Abstract

Abstract Aqueous zinc (Zn) based batteries show great promise as energy storage devices, cost‐effectiveness, and intrinsic safety. However, the development of Zn‐based batteries faces significant challenges, primarily stemming from poor electrochemical reversibility caused by dendrite growth, hydrogen generation, and byproduct formation on the Zn anode. In this study, valine (Val) is investigated as an electrolyte additive to finely tune the interface microenvironment, resulting in enhanced electrochemical stability of the Zn anode across a wide pH range, marking the first time such an approach has been explored.
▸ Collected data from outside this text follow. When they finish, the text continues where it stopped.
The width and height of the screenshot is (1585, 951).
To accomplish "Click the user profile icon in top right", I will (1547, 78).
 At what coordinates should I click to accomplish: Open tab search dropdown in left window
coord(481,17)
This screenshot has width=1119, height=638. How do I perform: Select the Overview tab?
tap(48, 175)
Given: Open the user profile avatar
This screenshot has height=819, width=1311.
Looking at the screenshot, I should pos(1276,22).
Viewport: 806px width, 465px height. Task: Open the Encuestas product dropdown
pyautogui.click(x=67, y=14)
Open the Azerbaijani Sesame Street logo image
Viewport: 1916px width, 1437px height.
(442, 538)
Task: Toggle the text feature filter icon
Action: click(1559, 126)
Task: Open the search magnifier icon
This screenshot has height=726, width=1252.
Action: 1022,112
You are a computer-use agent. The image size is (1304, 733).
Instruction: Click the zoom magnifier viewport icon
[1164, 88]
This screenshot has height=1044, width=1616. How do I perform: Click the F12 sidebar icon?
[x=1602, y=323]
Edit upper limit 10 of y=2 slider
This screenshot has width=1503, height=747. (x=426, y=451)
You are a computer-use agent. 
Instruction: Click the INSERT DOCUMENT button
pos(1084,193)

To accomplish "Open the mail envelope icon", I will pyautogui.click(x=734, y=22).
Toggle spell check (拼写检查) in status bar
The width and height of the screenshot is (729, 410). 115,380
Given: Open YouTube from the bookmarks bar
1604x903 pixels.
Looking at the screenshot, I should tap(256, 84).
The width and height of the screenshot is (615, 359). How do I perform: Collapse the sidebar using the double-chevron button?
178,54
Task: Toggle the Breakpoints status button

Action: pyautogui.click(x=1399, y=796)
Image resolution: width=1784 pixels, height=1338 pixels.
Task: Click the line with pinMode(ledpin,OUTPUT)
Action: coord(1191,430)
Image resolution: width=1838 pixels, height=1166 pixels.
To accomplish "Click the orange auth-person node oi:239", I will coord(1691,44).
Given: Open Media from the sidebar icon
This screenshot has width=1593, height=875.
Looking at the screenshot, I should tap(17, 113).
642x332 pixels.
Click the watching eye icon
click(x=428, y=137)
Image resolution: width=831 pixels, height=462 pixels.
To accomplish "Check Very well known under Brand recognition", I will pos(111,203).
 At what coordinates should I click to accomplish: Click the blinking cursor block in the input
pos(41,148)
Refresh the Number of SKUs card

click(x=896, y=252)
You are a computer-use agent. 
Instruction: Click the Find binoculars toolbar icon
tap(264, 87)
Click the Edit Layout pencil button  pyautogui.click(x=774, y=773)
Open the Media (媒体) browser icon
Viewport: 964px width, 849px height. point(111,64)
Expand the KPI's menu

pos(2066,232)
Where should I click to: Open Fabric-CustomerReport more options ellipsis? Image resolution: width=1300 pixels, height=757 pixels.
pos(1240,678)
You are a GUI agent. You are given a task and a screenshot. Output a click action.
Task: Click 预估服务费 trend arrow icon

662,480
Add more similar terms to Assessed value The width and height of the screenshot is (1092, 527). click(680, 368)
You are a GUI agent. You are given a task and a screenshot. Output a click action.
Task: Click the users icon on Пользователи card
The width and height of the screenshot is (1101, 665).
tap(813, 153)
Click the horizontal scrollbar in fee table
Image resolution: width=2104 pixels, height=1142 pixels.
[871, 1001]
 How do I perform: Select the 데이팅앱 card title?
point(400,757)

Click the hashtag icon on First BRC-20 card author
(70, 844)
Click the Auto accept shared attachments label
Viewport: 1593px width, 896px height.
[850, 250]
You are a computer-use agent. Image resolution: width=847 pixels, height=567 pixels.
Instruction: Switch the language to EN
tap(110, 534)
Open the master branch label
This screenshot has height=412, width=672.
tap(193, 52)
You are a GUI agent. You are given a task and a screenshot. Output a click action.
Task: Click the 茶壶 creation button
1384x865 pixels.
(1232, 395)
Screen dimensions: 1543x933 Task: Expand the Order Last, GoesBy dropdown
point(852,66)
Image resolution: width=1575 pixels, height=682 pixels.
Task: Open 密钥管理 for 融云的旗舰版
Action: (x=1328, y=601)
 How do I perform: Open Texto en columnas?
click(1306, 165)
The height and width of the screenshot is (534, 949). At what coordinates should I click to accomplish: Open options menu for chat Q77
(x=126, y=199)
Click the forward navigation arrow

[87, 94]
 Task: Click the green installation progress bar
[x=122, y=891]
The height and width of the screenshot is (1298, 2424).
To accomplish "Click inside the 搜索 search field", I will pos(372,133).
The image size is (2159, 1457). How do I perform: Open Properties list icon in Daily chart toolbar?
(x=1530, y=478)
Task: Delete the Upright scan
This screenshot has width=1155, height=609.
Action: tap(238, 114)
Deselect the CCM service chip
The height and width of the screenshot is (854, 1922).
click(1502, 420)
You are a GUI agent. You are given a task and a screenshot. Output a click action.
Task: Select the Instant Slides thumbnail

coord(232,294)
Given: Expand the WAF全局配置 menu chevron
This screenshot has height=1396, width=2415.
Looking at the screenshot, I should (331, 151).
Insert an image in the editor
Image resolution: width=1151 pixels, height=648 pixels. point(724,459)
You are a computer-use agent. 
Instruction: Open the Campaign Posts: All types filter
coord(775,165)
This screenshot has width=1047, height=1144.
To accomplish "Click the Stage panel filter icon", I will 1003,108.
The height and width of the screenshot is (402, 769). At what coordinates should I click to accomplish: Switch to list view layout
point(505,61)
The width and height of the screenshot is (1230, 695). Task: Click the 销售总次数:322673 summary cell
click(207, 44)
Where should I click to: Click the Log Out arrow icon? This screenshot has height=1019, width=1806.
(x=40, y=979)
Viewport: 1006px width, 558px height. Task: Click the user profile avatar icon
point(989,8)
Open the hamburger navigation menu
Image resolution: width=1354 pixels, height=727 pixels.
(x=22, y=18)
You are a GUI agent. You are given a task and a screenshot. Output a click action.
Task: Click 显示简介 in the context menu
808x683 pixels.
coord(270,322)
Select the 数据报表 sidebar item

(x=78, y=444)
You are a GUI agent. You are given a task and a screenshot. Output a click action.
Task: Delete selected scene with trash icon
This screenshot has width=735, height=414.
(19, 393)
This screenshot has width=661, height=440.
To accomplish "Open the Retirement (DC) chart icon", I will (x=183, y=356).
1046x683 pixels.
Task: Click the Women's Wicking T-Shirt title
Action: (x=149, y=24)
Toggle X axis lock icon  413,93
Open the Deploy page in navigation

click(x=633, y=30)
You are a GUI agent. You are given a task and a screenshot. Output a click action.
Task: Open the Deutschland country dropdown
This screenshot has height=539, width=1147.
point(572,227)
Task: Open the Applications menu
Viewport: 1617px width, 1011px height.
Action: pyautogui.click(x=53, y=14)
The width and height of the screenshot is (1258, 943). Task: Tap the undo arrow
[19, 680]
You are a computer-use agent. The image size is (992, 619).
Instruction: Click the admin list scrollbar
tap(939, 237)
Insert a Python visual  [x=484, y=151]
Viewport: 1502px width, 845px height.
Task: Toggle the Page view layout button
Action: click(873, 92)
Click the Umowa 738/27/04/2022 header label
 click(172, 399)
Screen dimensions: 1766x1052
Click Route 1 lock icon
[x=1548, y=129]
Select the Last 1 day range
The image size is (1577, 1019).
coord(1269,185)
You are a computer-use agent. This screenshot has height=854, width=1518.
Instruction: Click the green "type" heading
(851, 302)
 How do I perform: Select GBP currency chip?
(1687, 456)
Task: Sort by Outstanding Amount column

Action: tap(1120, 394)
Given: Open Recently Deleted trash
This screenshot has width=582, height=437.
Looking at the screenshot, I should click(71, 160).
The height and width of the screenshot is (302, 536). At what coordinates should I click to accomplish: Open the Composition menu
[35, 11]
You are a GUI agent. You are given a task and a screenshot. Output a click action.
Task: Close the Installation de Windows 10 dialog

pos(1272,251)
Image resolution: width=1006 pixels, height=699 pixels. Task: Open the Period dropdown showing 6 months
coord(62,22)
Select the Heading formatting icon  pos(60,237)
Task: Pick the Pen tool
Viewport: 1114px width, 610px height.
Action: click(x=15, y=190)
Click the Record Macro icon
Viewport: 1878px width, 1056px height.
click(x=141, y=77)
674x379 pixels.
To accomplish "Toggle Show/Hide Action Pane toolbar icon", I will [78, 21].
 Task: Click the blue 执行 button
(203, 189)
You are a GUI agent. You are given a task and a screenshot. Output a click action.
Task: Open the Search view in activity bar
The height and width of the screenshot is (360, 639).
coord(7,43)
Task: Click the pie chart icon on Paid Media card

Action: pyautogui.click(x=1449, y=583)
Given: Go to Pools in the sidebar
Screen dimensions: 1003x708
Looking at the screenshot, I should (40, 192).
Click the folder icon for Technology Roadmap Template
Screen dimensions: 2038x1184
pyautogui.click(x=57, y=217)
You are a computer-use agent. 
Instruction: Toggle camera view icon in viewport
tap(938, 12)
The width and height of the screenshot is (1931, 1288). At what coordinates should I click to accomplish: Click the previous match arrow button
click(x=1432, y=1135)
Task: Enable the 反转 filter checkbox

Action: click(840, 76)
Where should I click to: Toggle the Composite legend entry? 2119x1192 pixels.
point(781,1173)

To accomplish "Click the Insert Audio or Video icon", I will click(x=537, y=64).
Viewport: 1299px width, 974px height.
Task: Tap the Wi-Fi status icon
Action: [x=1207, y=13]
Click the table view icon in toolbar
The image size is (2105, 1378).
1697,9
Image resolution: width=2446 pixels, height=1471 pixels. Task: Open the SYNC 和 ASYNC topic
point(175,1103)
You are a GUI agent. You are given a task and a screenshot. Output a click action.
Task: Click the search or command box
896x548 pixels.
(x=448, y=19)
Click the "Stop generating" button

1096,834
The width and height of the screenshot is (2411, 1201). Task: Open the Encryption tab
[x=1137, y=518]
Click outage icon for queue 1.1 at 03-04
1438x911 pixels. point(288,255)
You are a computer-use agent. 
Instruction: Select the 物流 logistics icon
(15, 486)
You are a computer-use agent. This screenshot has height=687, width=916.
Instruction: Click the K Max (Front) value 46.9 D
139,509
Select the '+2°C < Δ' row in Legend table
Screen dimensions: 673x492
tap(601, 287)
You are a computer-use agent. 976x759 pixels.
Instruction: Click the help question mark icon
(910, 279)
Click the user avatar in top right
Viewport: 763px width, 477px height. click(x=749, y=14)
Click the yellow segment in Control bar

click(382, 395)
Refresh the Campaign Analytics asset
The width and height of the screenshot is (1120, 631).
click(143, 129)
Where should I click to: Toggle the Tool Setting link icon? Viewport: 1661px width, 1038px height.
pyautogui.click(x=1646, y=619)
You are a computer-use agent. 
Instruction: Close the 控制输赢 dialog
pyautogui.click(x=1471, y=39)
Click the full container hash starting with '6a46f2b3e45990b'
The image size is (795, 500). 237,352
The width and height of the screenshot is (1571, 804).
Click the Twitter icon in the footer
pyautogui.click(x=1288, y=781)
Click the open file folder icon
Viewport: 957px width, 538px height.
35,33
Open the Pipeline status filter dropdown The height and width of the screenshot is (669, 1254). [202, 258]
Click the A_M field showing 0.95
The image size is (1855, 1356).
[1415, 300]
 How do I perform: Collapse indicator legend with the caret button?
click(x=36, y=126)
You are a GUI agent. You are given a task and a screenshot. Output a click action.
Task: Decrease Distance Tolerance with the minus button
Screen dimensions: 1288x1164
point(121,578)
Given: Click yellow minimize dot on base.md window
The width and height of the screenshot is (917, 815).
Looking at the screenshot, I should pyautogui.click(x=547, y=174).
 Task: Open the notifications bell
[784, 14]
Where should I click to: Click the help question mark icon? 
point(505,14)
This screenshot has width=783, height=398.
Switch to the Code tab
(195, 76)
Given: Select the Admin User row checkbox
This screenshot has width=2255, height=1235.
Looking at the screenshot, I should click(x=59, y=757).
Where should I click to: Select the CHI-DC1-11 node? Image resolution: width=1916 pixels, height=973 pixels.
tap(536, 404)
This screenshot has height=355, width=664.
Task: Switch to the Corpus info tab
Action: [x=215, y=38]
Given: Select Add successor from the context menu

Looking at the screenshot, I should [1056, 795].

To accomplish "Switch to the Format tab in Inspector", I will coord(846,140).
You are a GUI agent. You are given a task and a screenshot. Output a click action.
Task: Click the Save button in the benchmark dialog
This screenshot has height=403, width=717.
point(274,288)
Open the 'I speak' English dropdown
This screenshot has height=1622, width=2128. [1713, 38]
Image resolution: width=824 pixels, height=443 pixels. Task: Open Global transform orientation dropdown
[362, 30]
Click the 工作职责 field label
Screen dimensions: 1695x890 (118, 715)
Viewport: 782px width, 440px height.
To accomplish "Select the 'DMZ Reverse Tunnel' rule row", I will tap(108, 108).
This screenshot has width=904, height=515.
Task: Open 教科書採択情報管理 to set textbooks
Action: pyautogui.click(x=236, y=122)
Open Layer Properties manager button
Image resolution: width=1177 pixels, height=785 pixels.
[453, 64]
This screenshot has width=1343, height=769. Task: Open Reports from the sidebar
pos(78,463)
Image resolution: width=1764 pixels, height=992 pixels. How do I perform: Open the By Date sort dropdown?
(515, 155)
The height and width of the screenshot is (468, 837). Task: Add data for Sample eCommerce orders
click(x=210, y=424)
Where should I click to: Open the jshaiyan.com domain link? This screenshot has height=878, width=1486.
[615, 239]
Val ions preferably adsorb onto the active sites of the Zn anode surface, enabling efficient isolation of water and SO 4 2− from the desolvated shell layer and thus effectively inhibiting dendrite growth. The Zn||Zn symmetric cells are demonstrated with Val electrolyte additives present a remarkable cycling performance of 5400 h. Furthermore, Zn||MnO 2 full cells exhibit stable operation for 5000 cycles at 3 A g −1 . Notably, the Val additive also functions effectively in rechargeable alkaline cells, enabling the alkaline symmetric cells and Zn||Ni 0.8 Co 0.1 Mn 0.1 O 2 full cells to operate durably across a wide temperature range. This work offers unique insights into electrolyte engineering for aqueous rechargeable batteries, especially in terms of their compatibility with a wide pH range.